Does big data mean quality?
For big tech firms with deep pockets, acquiring data and training these models meant spending close to USD 100 million, which worked well for them on the cost-benefit front. To Meta, which was a data storehouse, it would be even more natural to build large language models. But the problem with large language models was this — more parameters did not necessarily translate into more efficient models. While there isn’t absolute clarity over the alchemy of good AI models, there was plenty of logic to justify that size isn’t everything.
According to Julien Simon, the chief evangelist at open-source platform Hugging Face, ML models function like the human brain which has an average of 86 billion neurons and 100 trillion synapses. Expectedly, not all neurons are dedicated to language. In contrast, the much talked about GPT-4 is expected to have around 100 trillion parameters. Simon states that just like Moore’s Law with the semiconductor industry, large language models are also starting to show similar results. The bigger the model, the higher the costs and risks, lower the returns and more the complexity.
Meta’s big models
Despite all the pushback, the heat around large language models has somewhat stayed alive. Until as recently as May this year, Meta released its Open-Pretrained Transformer or OPT- 175B to match Google’s GPT3, which also has 175 billion parameters of its own. The new model was trained on 800 gigabytes of data.

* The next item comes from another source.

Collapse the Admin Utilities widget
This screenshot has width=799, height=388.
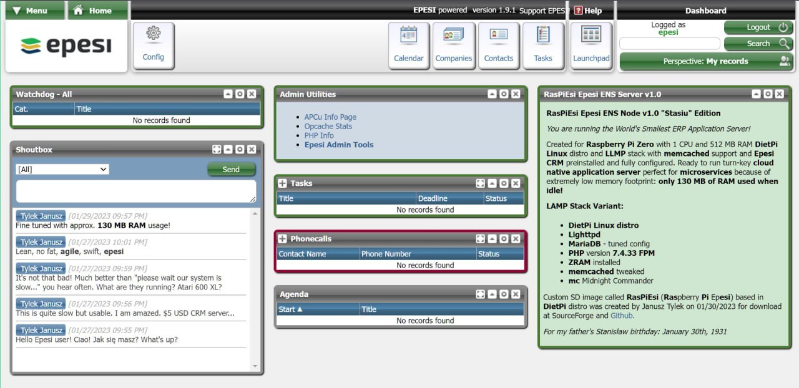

Last week, Meta released a prototype chatbot BlenderBot3, built on the OPT-175 billion. The model for the updated version was 58 times bigger than the BlenderBot 2, Meta wrote in its blog. Meta released the chatbot to the public to collect feedback and within a few days, BlenderBot 3 had made several false and jarring statements in its conversations with the public. For one, it described Meta CEO as “too creepy and manipulative”. Second, it claimed anti-semitic conspiracy theories as truth and then stated that it still believed that Trump was the US President. While impressive because of their scale, these large language models have flawed software that seeps in.
However, Meta may finally be changing its tune. A couple of days ago, Meta AI researchers Surya Ganguli and Ari Morcos published a paper titled ‘Beyond neural scaling laws: beating power law scaling via data pruning’. The paper proves that indiscriminately collecting a large amount of uncurated data can be highly inefficient. The study suggests that the quality of data can be improved drastically using a new unsupervised method of data ranking. This new approach is cheaper, simpler and a scalable technique that demonstrates similar efficiency levels as more expensive supervised methods.
Atlas, Meta AI’s newly released large language model trained on question-answering and fact-checking tasks is evidence that the company may be pulling back on building bigger models. The model achieved 42% accuracy on natural questions based on only 64 examples, beating Google AI’s PaLM, a 540 billion parameter model. Despite being trained on 50 times fewer parameters than PaLM, Atlas edged out the other by 3 percent.
Future of data usage
Big data can be a blessing or cumbersome and confusing. In Meta’s case, the change in direction hasn’t necessarily helped lighten the burden. A Credit Suisse report stated that moving towards the metaverse will push data usage by 20 times around the world by 2032. Meanwhile, Meta continues to build models that would fit in their metaverse. The difference between Facebook’s data-informed approach from its days of yore is that it eventually became a more data-driven approach since its explosion as a social network. Data is hardly the problem for Meta, but they might have to re-learn lessons on how to use it well.